Item II — ❌ Incorreto
A declaração de constitucionalidade em controle concentrado não gera para a Fazenda Pública o dever de ajuizar ação rescisória contra decisões transitadas em julgado que dispensaram o tributo. A ação rescisória é um remédio jurídico disponível, mas sua propositura é facultativa; não há obrigação legal ou jurisprudencial nesse sentido. A jurisprudência do STF (RE 611.503, Tema 286) e do STJ (REsp 1.352.752) consolidou que a alteração de jurisprudência ou declaração de constitucionalidade não atinge automaticamente a coisa julgada. Portanto, o item é falso.
Item III — ✅ Correto
A exceção de pré-executividade é instrumento incidental que pode ser apresentado a qualquer tempo antes da efetivação da penhora ou da alienação, desde que não tenha havido decisão de mérito nos embargos à execução. Após o julgamento de improcedência dos embargos, ocorre a preclusão consumativa, impedindo a rediscussão das mesmas matérias, mesmo que cognoscíveis de ofício. Esse é o entendimento consolidado no STJ (Súmula 393 e ratio do REsp 1.144.194). Logo, a afirmação está correta.
NÃO CAIA NESSA!
No item II, a banca tenta fazer o candidato crer que a declaração de constitucionalidade em controle concentrado "restabelece" automaticamente a exigibilidade do tributo para quem obteve decisão favorável, impondo à Fazenda o dever de rescindir o julgado. Na verdade, a coisa julgada permanece hígida até sua desconstituição pela via própria (ação rescisória), mas não há obrigatoriedade de ajuizamento. É uma armadilha clássica de inversão de ônus processual.
Análise das alternativas
Alternativa A — ❌ Incorreta
Afirma que apenas o item II está certo. O item II é falso e o item I é verdadeiro, portanto a alternativa está errada.
Alternativa B — ❌ Incorreta
Afirma que apenas o item III está certo.
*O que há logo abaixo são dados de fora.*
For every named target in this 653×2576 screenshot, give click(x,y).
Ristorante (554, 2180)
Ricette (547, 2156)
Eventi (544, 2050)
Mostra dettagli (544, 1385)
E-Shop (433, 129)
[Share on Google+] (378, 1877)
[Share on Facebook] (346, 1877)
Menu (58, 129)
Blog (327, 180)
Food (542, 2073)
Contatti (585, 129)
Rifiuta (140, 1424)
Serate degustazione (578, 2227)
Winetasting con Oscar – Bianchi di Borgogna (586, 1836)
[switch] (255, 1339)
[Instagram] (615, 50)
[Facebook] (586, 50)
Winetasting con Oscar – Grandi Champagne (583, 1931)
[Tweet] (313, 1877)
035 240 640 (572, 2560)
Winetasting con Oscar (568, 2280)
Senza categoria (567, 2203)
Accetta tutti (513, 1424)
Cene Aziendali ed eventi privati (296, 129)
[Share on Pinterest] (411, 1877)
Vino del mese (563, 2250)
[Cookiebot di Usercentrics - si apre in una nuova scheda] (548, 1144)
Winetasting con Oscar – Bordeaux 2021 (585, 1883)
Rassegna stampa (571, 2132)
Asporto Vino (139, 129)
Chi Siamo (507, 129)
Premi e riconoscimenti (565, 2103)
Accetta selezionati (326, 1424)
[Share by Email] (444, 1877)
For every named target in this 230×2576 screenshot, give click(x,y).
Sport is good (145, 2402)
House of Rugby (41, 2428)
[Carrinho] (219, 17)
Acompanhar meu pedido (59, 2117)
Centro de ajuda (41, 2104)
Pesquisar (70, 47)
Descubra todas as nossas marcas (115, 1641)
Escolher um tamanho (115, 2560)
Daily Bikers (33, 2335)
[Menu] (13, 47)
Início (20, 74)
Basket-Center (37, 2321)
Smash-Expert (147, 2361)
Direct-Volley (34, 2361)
O item I também está certo, então a alternativa está errada.
Alternativa C — ❌ Incorreta
Afirma que apenas os itens I e II estão certos. O item II é falso, portanto errada.
Alternativa D — ✅ Correta ⟵ GABARITO
Afirma que apenas os itens I e III estão certos. Conforme análise, esta é a combinação correta.
Alternativa E — ❌ Incorreta
Afirma que todos os itens estão certos. O item II é falso, portanto errada.